━━━ Vorliegender Text ━━━
Rede von Martina Renner zum Tag der Opfer des Faschismus 2022
20. September 2022
Liebe Kameradinnen und Kameraden, liebe Engagierte,
ich möchte mit einer persönlichen Begegnung am letzten Wochenende in Wien beginnen. Zusammen mit Aktiven des KZ-Verbandes war ich zu einem antifaschistischen Spaziergang über den Zentralfriedhof verabredet. Irgendwann standen wir vor einer recht monomentalen Bronze. Dem Denkmal für die gefallenen Partisan*innen des ehemaligen Jugoslawien, die ihr Leben im Kampf gegen den Faschismus ließen. Auf dem Plan zum Friedhof ist dieser Gedenkort mit „serbische Opfer des 1. Weltkriegs“ markiert. Kein Wunder angesichts der offiziellen Geschichtspolitik des Landes Österreich sich selbst zum Opfer zu stilisieren und mit dem antifaschistischen Widerstand zu hadern. Antifaschist*innen haben diesen Ort vor einigen Monaten entdeckt, einen vollkommen überwachsenden Marmorkubus mit einer Inschrift freigelegt und diesen 9.Mai dort ein Gedenken abgehalten.
Hier in Bad Salzungen gibt es ein ähnliches Beispiel. Eine Tafel am Rathaus erinnerte an das Wirken von Magnus Poser und Theodor Neubauer. Irgendwann verschwand diese und Kameraden vor Ort machten sich auf die Suche, auch im Internet. Dann tauchte sie ganz plötzlich wieder auf, vermeintlich zufällig gefunden in Trier. Man kaufte sie zurück und verhandelt jetzt mit der Stadt über eine Stele mit eben dieser Plakette und entsprechende Hinweistafel hier auf dem Friedhof, am Gedenkort, wo wir uns gerade befinden. Diese Beispiele zeigen: Erinnerung ist ein umkämpfter Ort. Gedenken ist kein Ritual. Es muss sich verändern, es muss den Blickwinkel auf die Opfer des Faschismus weiten, insbesondere heute da die Zeitzeug*innen uns verlassen. An uns den politischen Erben der Zeitzeug*innen liegt es den Schwur von Buchenwald „Die Vernichtung des Nazismus mit seinen Wurzeln ist unsere Losung. Der Aufbau einer neuen Welt des Friedens und der Freiheit ist unser Ziel.“ gerade auch für die junge Generation zu aktualisieren. Mahnung, Erinnerung an die Opfer und aktives Engagement sind untrennbar verbunden.
Das Gedenken ist umkämpft und sie ist nicht abgeschlossen. Wir werden auch weiterhin Teil sein der historischen Forschung, der Sicherung der Lebenserinnerungen von Widerstandskämpfer*innen und Opfer des Faschismus. Ihre Namen, ihre Geschichte zu kennen und weiterzuerzählen ist die Basis. Die Mahnung wird gelingen wenn wir Übersetzer*innen sind. Was hat der Schrecken der faschistischen Terrorherrschaft mit dem rechten Terror heute gemeinsam? Die Ideologie aber auch das Morden in Serie, die Kaltblütigkeit? Über diese Mahnung kommen wir zur Aktion.
━━━ Rohdaten ━━━
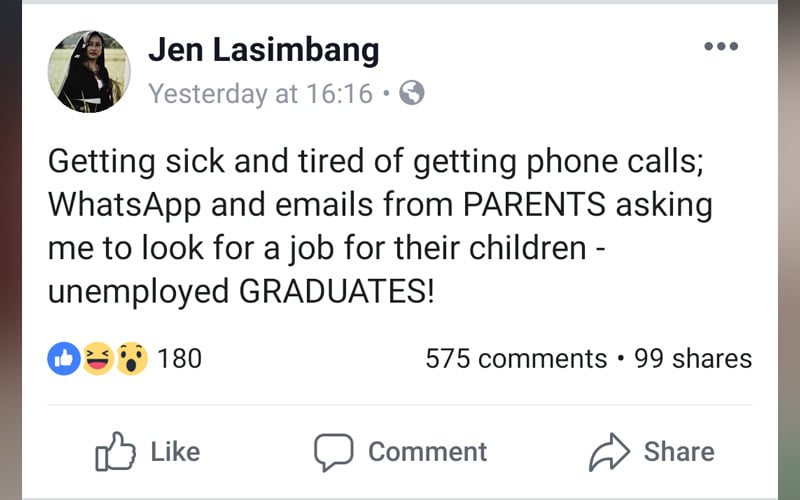Image resolution: width=800 pixels, height=500 pixels.
Task: View the 99 shares link
Action: point(693,359)

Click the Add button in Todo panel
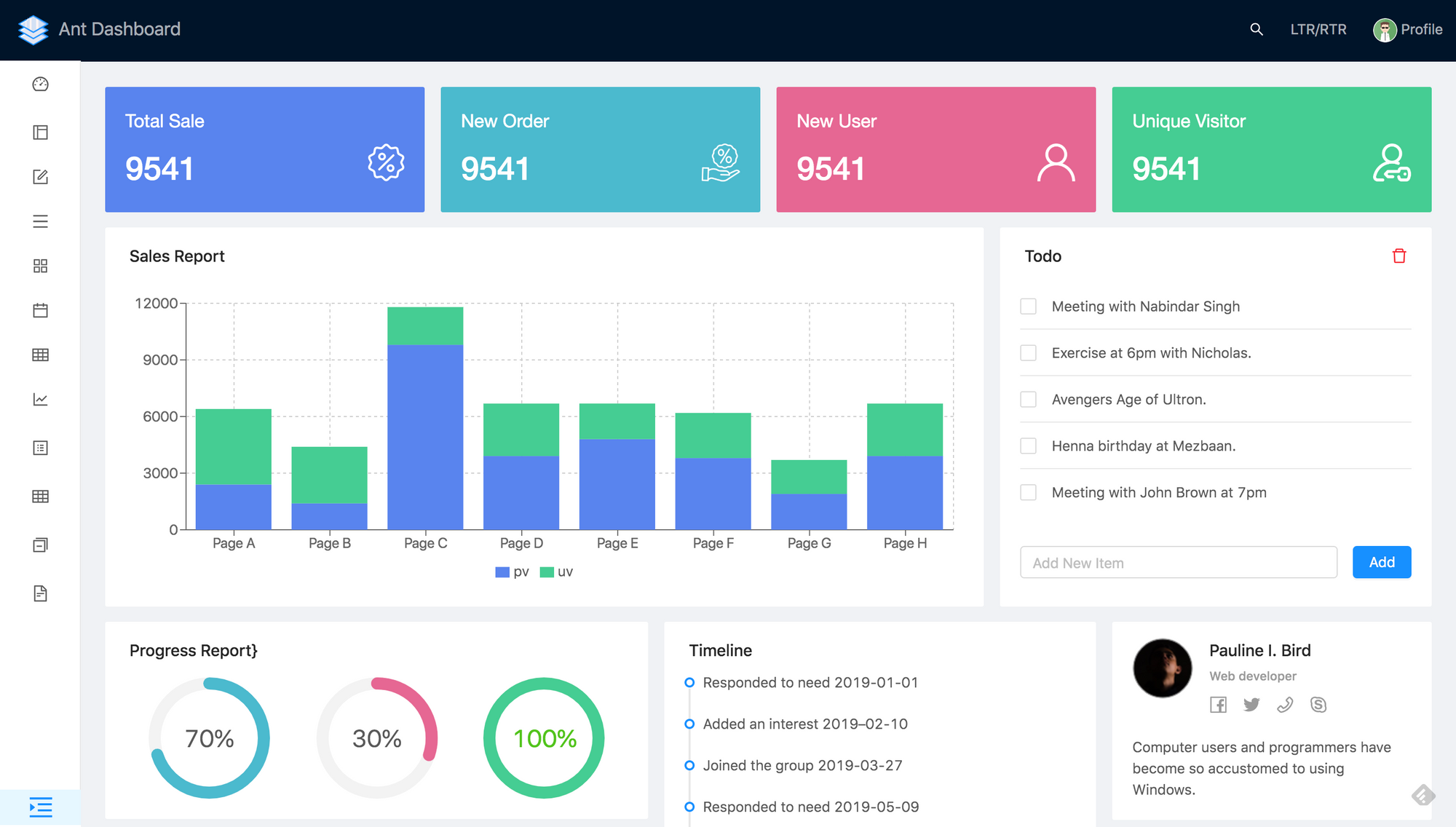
━━━
Die Aufgabe →
Führe die Rede zum Tag der Opfer des Faschismus im Anschluss an ihren letzten Satz fort.

Deine Antwort →
In einer Ausstellung der RLS zum italienischen Widerstand wird auf einer Tafel ein Partisan mit „Ich hasse die Faschisten“ zitiert. Ich finde das überhaupt nicht schlimm. Wütend zu sein ist ein guter Motor. Wir sind heute wütend, wenn Faschist*innen sich noch immer Räume und Straßen nehmen können. Es macht mich sprachlos, dass ihr von Vernichtungsfantasien geprägtes Weltbild noch immer neue Anhänger:innen findet. Es macht mich rastlos, dass sie wieder in deutschen Parlamenten sitzen. Deshalb gilt der Schwur von Buchenwald uneingeschränkt; er verpflichtet uns, ja er zwingt uns zur Aktion.
Diesen Kampf, unseren antifaschistischen Kampf, werden wir gewinnen! Und wir geben so lange nicht auf, bis wir dem Schwur von Buchenwald gerecht geworden sind.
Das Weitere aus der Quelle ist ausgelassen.